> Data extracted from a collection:
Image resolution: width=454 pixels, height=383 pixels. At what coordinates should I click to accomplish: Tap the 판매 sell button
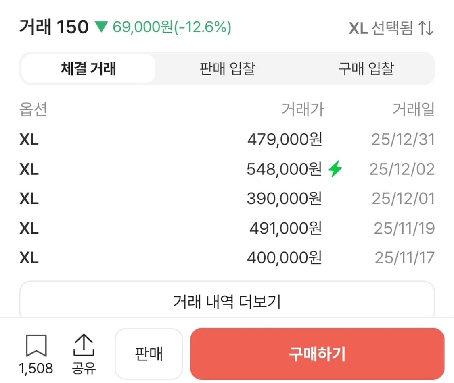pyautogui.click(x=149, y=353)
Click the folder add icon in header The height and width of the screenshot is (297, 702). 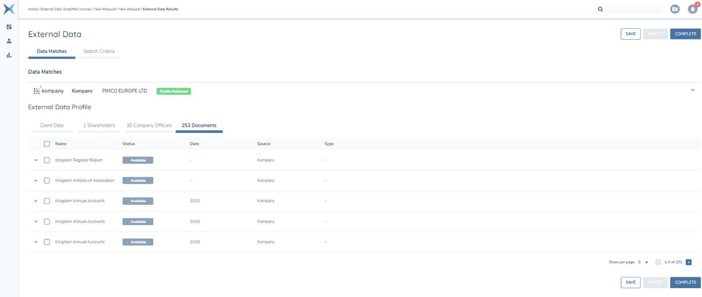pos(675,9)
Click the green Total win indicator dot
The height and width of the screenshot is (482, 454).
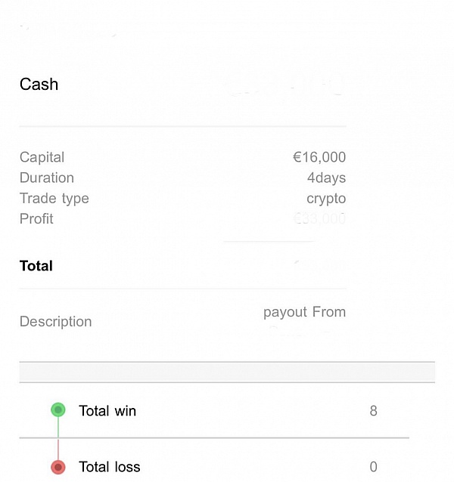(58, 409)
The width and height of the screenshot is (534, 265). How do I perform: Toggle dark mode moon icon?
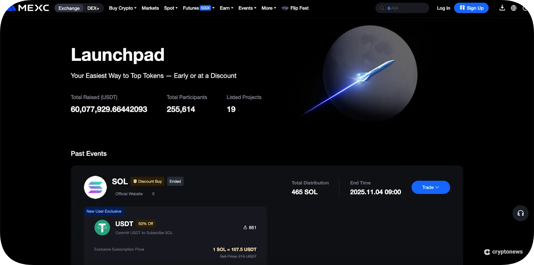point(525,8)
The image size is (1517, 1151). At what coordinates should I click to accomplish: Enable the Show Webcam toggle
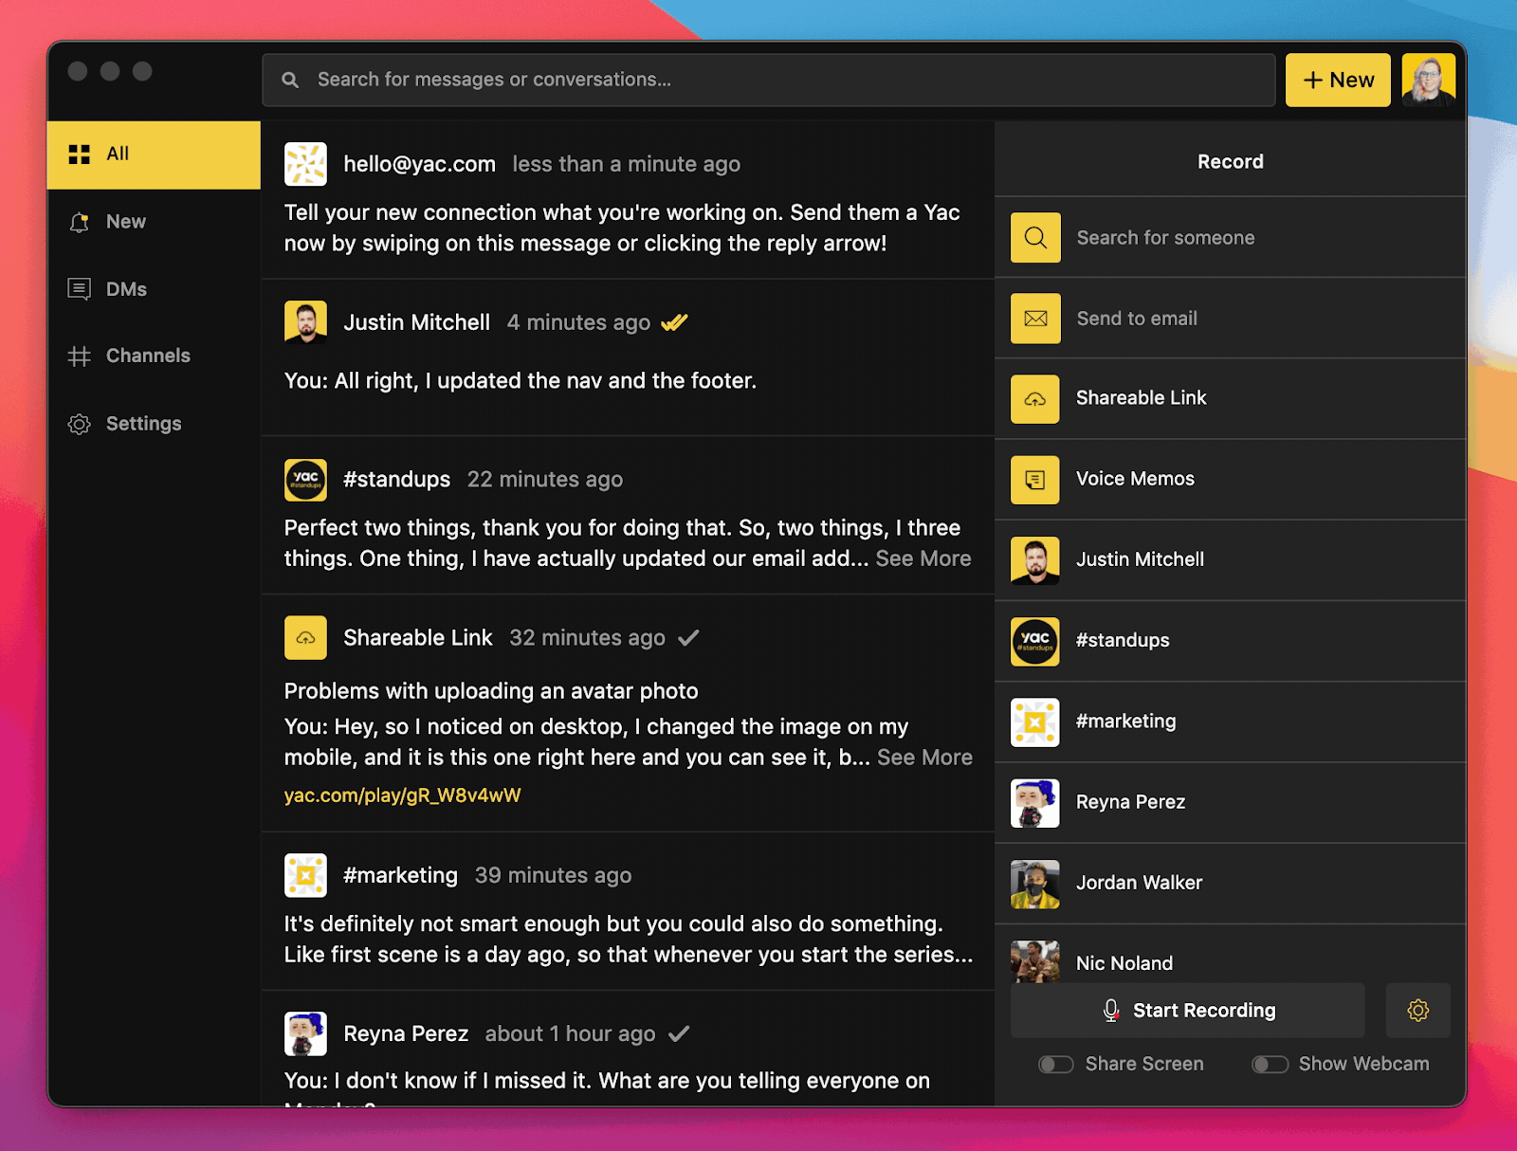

> What is needed:
Set down, exactly as written, each line from the one that contains "The width and" to the last line of the records, but none of the pictures.

> Answer box:
The width and height of the screenshot is (534, 265). How do I perform: Toggle dark mode moon icon?
point(525,8)
The image size is (1517, 1151). At what coordinates should I click to accomplish: Enable the Show Webcam toggle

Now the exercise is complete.